According to the Times:
The trees in the capital are barren, spindly things. The temperature has dipped, requiring puffy coats. With the government open — for now — President Trump has left the frigidity of governing for a weekend in Palm Beach.
But in a town where not even the longtime operation of the federal government seems certain, Mr. Trump has adhered to one constant: a conspicuously sun-kissed glow, one that has shone like a stoplight against Washington’s graying backdrop. Much like Warhol’s shock of white hair or Big Bird’s saffron plumage, the president’s vibrant hue is so consistently present and meticulously maintained that it was a culturally embedded representation of him long before he entered politics.
The president’s shade is one that Alec Baldwin, the actor who portrays Mr. Trump regularly on “Saturday Night Live,” recently described as vacillating between a “Mark Rothko orange” and a “slightly paler Orange Crush,” depending on the setting. Which right now is February in Washington.
The Times even informs us that Trump’s tan is “the result of ‘good genes,’” which, the Times says, is “according to a senior administration official who would speak only on the condition of anonymity.”
That’s right, yet another anonymous source. We suspect that whoever the source may be — assuming the source exists — was probably embarrassed about being asked a question about such a silly subject.
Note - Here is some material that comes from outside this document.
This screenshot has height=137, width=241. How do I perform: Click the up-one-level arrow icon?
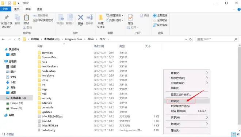(x=19, y=39)
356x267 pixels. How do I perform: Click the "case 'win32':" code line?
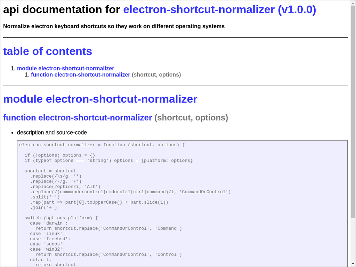pos(47,249)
And, the unnamed official claims, the president also uses “a little powder — a translucent one, not a bronzer — which the president applies himself before television appearances…”
But wait, there’s more, as the Times tells us:
But mysteries abound. One persistent question: Does Mr. Trump use a tanning bed, as a talkative makeup artist said in 2016 and Omarosa Manigault Newman, a former aide, claimed in a tell-all book? (Ms. Manigault Newman wrote that an usher was fired for mishandling transport of the contraption.)
Mr. Trump’s former boarding school classmates have described him as a fan of ultraviolet rays, someone who would pop a tanning bulb into a light socket to go “to the beach.” Even James B. Comey, the former F.B.I. director turned presidential foe, speculated on Mr. Trump’s glow. The president’s “face appeared slightly orange,” Mr. Comey wrote in his memoir, “with bright white half-moons under his eyes where I assumed he placed small tanning goggles.”
But according to three people who have spent time in the White House residence, no such bed or spray-tan booth exists in a hidden nook of the residence, a cranny of the East Wing or a closet on Air Force One. Two senior White House officials insisted that no such apparatus exists.
So, does the president use self-tanning creams, sprays or lotions? Yes, the Times looked into that as well.
“He looks more orangy than he does tan,” Dr. Tina Alster, a top Washington dermatologist, told the Times, adding that this is a “telltale sign.”
The good doctor also suggested Trump may have suffered sun damage at some time in the past.
But whatever the president is doing to his skin, the Times assures us that he’s doing it in private. Well, that’s a relief… I’m not certain the Republic could withstand seeing Trump apply lotions or cream to his skin in public.
Who knows, perhaps Maxine Waters, the California Democrat obsessed with impeachment and conspiracy theories involving Russia, would demand his immediate impeachment.